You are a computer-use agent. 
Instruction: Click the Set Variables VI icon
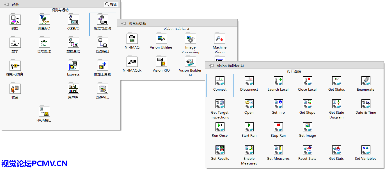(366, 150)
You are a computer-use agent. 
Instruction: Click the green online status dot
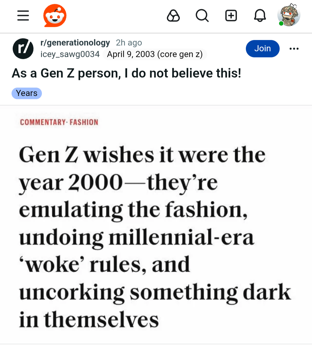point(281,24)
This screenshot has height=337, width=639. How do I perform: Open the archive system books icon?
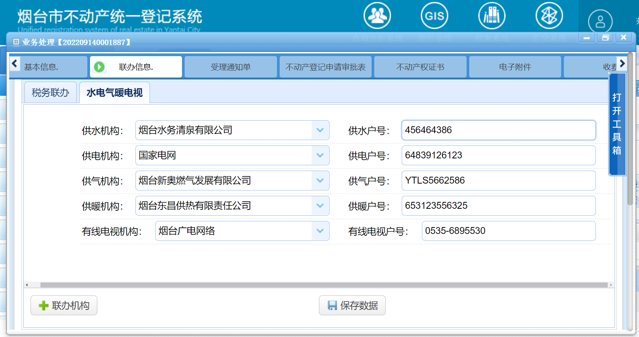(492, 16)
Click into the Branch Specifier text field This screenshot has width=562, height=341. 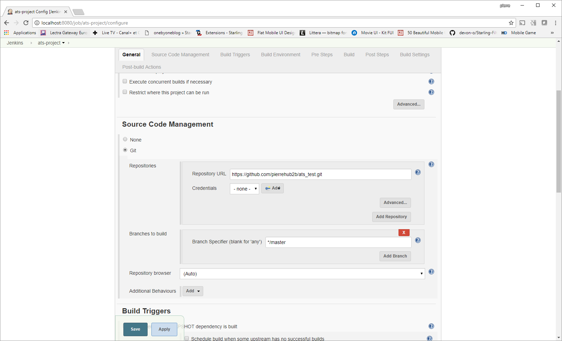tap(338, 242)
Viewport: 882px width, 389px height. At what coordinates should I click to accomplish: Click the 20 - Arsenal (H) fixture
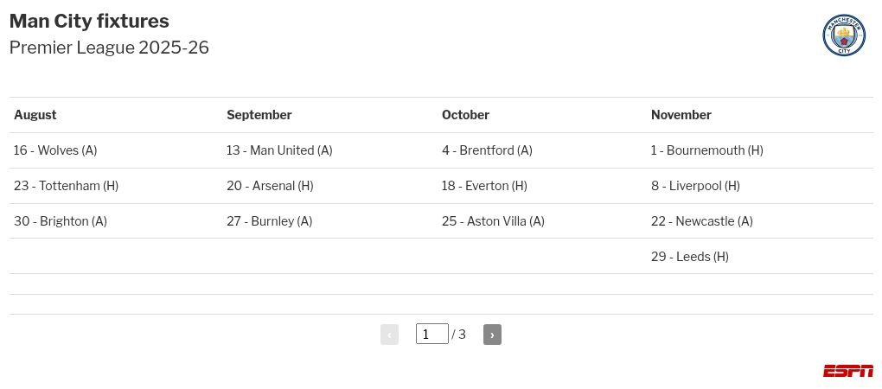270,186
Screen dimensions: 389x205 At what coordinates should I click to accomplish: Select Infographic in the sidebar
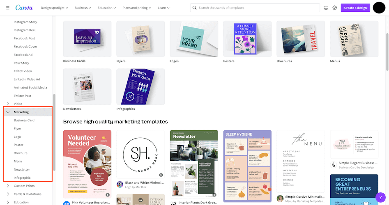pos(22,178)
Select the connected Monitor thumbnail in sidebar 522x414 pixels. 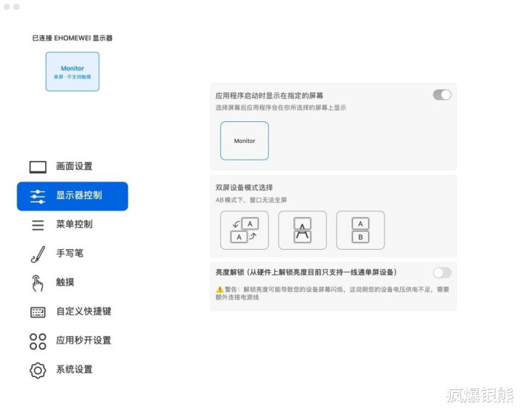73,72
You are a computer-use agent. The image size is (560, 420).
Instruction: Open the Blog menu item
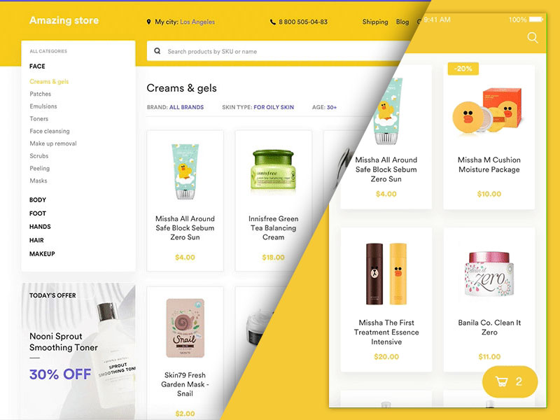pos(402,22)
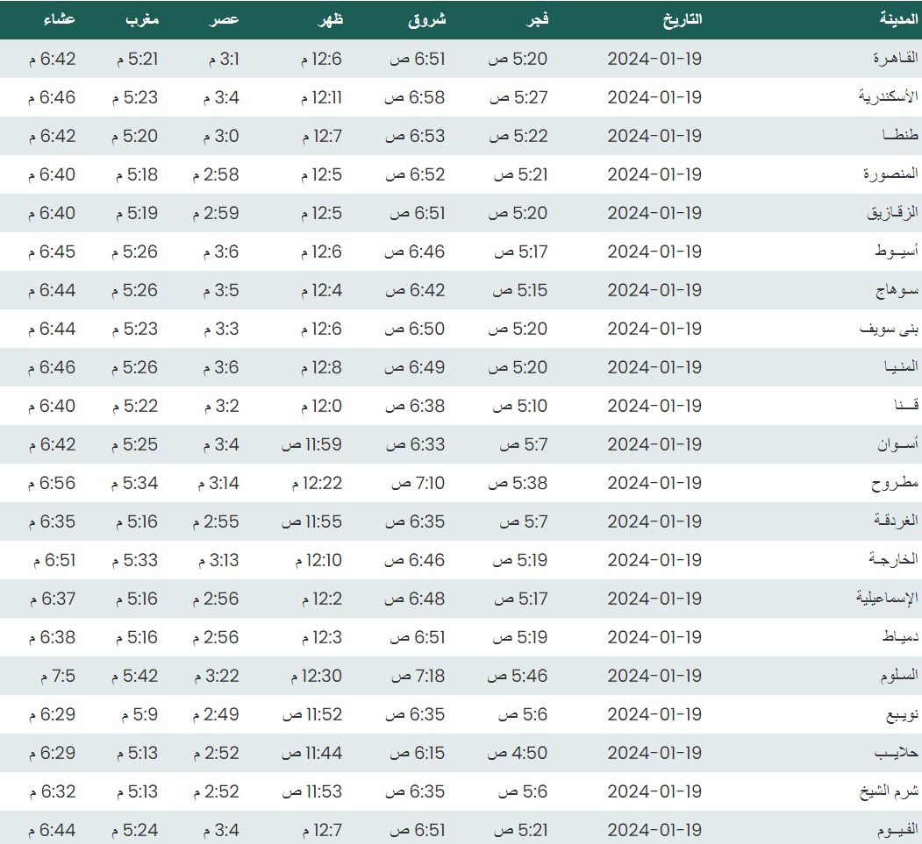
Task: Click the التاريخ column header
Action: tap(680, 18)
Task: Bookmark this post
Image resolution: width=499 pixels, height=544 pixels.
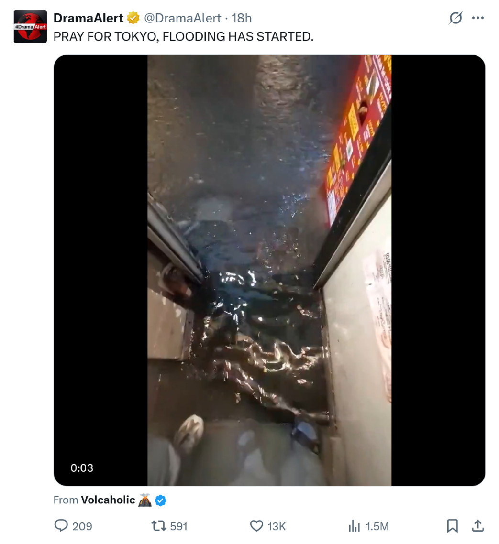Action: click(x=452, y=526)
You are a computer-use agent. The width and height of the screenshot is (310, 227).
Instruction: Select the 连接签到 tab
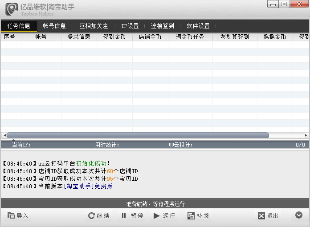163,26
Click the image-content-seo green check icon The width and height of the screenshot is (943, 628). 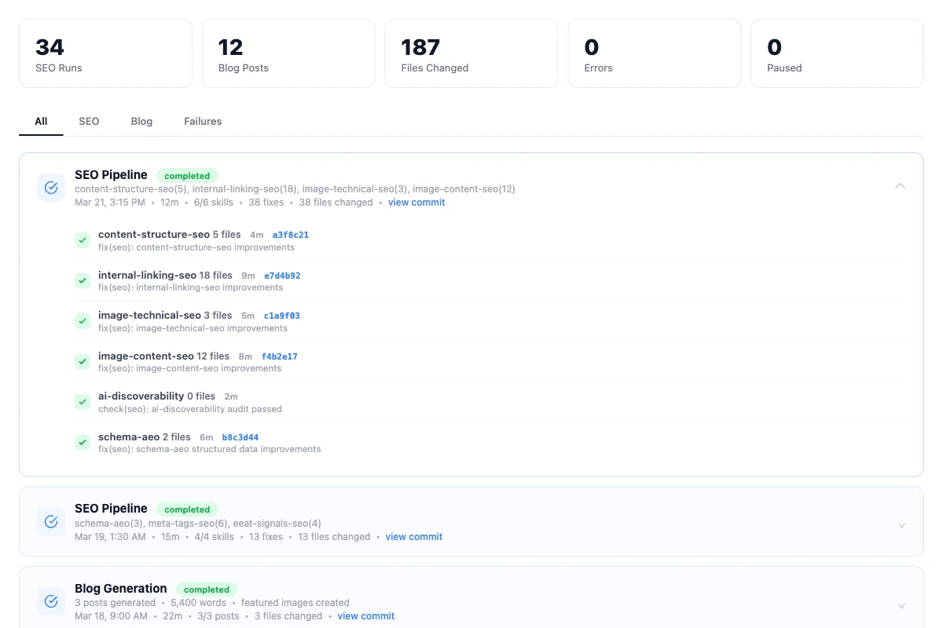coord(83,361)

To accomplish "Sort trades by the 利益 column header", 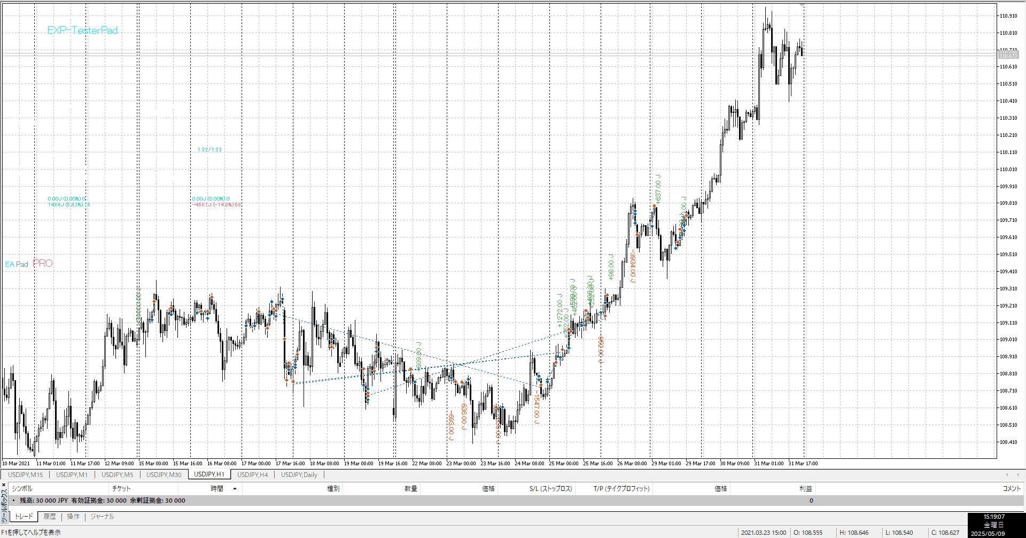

________________________________________

Task goal: The answer must be a single number: the count of lines in the listing that hold the string "agent".

Result of the exercise: 4